Platon’un “Mağara Metaforu” şunu anlatır; Bir mağarada insanlar sadece karşılarında ki duvara vuran gölgeleri görürler. Bu gölgeler onlar için gerçek olanlardır. Birkaçı zincirlerinden kurtuluyor ve görüyorlar ki bir mağaranın içindeler ve gerçek dışarda olan, yansıyan ise gerçek olanın gölgeleri. Mağaradan dışarı çıktıklarında güneşin parlaklığı onları geçici olarak kör yapıyor. Güneşe alışınca tekrar görmeye başlayan insan, geri dönüp mağaradakileri uyarmak istiyor. Peki içerdekileri ikna edebilirler mi?
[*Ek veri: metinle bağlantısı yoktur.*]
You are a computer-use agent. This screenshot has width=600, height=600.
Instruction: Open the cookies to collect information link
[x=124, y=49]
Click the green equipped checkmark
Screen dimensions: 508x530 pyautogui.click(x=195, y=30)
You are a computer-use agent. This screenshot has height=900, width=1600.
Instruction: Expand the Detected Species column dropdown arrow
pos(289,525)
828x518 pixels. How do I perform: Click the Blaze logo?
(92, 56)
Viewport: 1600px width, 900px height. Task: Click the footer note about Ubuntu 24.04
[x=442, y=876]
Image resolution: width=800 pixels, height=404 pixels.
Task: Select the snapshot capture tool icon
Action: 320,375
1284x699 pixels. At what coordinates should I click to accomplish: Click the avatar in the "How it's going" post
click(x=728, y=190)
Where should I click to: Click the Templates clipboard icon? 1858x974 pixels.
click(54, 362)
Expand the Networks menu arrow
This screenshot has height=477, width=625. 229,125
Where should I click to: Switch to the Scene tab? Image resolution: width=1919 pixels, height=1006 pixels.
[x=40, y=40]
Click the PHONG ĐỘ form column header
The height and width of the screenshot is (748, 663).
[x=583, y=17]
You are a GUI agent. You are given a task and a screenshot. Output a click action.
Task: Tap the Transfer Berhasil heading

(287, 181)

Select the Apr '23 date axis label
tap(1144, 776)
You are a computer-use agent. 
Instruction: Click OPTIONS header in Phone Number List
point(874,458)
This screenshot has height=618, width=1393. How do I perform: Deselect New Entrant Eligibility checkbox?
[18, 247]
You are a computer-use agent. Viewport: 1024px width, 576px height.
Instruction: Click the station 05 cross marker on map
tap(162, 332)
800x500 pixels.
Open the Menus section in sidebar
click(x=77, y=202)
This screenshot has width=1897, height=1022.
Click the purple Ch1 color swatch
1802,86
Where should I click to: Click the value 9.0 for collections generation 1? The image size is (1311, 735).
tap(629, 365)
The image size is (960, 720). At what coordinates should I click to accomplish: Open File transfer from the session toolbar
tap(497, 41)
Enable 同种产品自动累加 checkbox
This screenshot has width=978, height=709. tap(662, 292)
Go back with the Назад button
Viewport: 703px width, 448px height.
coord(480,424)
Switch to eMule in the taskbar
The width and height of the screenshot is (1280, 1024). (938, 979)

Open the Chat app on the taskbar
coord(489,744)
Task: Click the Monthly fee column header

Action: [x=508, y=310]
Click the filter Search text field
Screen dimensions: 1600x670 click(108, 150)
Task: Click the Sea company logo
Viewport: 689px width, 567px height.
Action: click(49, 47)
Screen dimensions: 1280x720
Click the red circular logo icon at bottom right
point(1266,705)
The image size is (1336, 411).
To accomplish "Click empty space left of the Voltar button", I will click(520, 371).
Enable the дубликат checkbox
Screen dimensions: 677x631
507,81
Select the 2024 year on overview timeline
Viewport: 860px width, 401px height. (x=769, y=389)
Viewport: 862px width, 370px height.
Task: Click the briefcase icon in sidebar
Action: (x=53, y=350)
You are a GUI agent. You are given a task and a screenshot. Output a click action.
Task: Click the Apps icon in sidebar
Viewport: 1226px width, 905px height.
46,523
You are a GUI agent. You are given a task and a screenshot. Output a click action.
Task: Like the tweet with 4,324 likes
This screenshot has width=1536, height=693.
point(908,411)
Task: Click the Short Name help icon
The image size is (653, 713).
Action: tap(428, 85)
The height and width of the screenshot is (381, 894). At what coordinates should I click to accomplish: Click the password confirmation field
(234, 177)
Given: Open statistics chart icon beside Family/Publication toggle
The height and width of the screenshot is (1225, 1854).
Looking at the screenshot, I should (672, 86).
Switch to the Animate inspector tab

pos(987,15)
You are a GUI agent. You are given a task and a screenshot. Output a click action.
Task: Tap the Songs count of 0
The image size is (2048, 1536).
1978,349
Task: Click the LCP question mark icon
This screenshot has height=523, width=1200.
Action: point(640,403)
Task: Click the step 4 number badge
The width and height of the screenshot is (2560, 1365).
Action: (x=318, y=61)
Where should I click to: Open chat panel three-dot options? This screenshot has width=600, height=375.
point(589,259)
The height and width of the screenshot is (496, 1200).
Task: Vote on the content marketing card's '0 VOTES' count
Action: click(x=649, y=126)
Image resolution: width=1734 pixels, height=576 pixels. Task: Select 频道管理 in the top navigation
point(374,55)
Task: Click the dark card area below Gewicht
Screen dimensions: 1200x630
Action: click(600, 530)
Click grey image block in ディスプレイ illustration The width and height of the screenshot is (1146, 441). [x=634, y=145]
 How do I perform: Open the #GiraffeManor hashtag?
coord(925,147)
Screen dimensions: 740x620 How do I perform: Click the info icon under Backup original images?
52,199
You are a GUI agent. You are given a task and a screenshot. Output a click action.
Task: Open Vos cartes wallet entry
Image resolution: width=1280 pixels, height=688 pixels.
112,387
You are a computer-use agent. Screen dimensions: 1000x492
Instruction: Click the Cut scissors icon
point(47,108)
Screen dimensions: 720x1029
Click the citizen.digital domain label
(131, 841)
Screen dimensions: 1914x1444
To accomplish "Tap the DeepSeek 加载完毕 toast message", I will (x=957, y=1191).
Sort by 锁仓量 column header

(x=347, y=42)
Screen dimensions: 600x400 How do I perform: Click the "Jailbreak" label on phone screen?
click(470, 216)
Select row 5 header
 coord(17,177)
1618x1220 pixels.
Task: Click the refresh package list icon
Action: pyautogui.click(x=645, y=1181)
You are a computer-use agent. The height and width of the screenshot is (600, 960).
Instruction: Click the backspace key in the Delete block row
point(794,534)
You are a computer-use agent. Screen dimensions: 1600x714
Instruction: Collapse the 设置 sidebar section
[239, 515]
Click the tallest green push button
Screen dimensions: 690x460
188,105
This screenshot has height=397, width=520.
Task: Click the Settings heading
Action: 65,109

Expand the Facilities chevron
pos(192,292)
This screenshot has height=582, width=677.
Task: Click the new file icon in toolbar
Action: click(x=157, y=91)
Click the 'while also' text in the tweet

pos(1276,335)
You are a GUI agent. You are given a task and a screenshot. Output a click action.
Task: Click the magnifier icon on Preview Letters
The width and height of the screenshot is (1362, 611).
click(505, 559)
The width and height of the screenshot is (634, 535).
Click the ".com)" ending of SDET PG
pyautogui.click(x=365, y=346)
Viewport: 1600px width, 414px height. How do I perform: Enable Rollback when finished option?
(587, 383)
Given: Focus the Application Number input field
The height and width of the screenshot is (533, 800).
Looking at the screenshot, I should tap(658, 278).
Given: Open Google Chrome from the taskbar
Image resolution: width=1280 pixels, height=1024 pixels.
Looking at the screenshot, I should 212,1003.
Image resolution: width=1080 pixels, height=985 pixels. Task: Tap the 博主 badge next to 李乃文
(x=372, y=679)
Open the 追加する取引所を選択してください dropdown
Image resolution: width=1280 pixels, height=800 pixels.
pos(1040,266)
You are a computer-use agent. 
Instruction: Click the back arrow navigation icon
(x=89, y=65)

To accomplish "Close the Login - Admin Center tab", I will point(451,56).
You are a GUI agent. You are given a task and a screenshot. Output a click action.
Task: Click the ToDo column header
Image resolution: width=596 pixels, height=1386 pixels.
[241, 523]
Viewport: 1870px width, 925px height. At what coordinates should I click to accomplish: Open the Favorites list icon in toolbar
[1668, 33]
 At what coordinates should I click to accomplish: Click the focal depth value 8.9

Körlük, Saramago’nun Mağara Metaforu aslında, belki de Platon’un eleştirisi, zira Platon özgürlüğünden vaz geçen insan artık özgür olamaz diyor yani geri döndüğü anda özgürlüğü biter. Saramago ise hayır, geri dön ve herkes ile birlikte özgürleş diyor.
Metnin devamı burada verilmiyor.